**Problem to solve**
Write out, exactly and in full, the records given below, but not their pictures.

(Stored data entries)
---

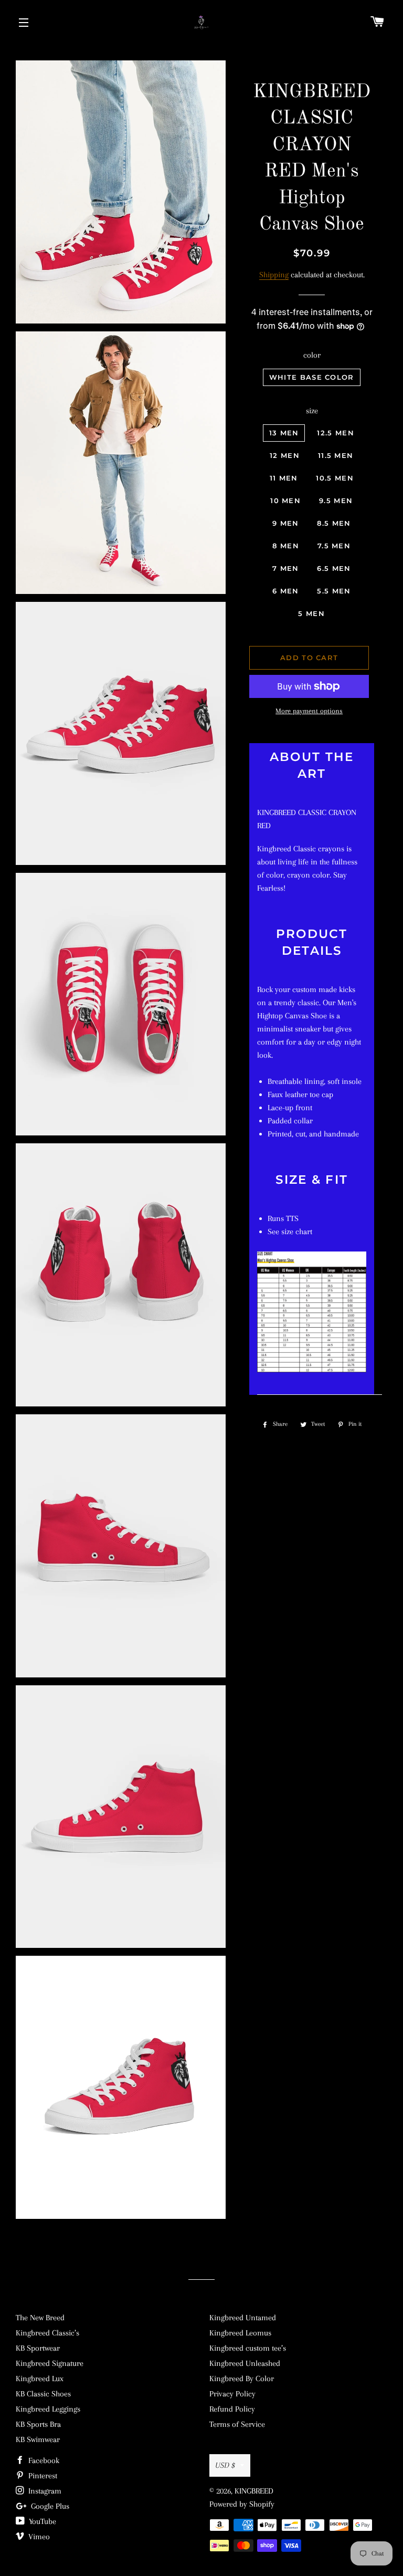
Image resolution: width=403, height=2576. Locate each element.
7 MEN (285, 568)
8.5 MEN (334, 523)
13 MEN (284, 433)
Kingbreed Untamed (242, 2317)
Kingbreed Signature (49, 2363)
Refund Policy (232, 2409)
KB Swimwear (38, 2439)
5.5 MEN (334, 591)
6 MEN (285, 591)
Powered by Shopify (241, 2504)
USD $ (225, 2465)
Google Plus (49, 2506)
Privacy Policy (232, 2393)
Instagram (43, 2491)
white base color (311, 377)
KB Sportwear (38, 2348)
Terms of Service (237, 2424)
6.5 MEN (334, 568)
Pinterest (41, 2475)
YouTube (41, 2521)
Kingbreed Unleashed (244, 2363)
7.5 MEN (334, 545)
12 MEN (285, 455)
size (312, 410)
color (312, 355)
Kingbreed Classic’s (47, 2333)
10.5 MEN (334, 478)
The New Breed (40, 2317)
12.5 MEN (335, 433)
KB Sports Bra (38, 2424)
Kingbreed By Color (241, 2378)
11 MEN (284, 478)
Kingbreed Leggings (48, 2409)
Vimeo (38, 2536)
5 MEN (311, 613)
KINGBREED (254, 2491)
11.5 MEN (335, 455)
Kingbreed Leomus (240, 2333)
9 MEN (285, 523)
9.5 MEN (336, 500)
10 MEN (285, 500)
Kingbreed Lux (39, 2378)
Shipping (274, 274)
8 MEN (285, 545)
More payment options (309, 711)
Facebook (42, 2460)
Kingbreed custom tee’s (247, 2348)
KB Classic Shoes (43, 2393)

---

**Result of this task**
Image resolution: width=403, height=2576. Locate each element.
7 MEN (285, 568)
8.5 MEN (334, 523)
13 MEN (284, 433)
Kingbreed Untamed (242, 2317)
Kingbreed Signature (49, 2363)
Refund Policy (232, 2409)
KB Swimwear (38, 2439)
5.5 MEN (334, 591)
6 MEN (285, 591)
Powered by Shopify (241, 2504)
USD $ (225, 2465)
Google Plus (49, 2506)
Privacy Policy (232, 2393)
Instagram (43, 2491)
white base color (311, 377)
KB Sportwear (38, 2348)
Terms of Service (237, 2424)
6.5 MEN (334, 568)
Pinterest (41, 2475)
YouTube (41, 2521)
Kingbreed Unleashed (244, 2363)
7.5 MEN (334, 545)
12 MEN (285, 455)
size (312, 410)
color (312, 355)
Kingbreed Classic’s (47, 2333)
10.5 MEN (334, 478)
The New Breed (40, 2317)
12.5 MEN (335, 433)
KB Sports Bra (38, 2424)
Kingbreed By Color (241, 2378)
11 MEN (284, 478)
Kingbreed Leggings (48, 2409)
Vimeo (38, 2536)
5 MEN (311, 613)
KINGBREED (254, 2491)
11.5 MEN (335, 455)
Kingbreed Leomus (240, 2333)
9 MEN (285, 523)
9.5 MEN (336, 500)
10 MEN (285, 500)
Kingbreed Lux (39, 2378)
Shipping (274, 274)
8 MEN (285, 545)
More payment options (309, 711)
Facebook (42, 2460)
Kingbreed custom tee’s (247, 2348)
KB Classic Shoes (43, 2393)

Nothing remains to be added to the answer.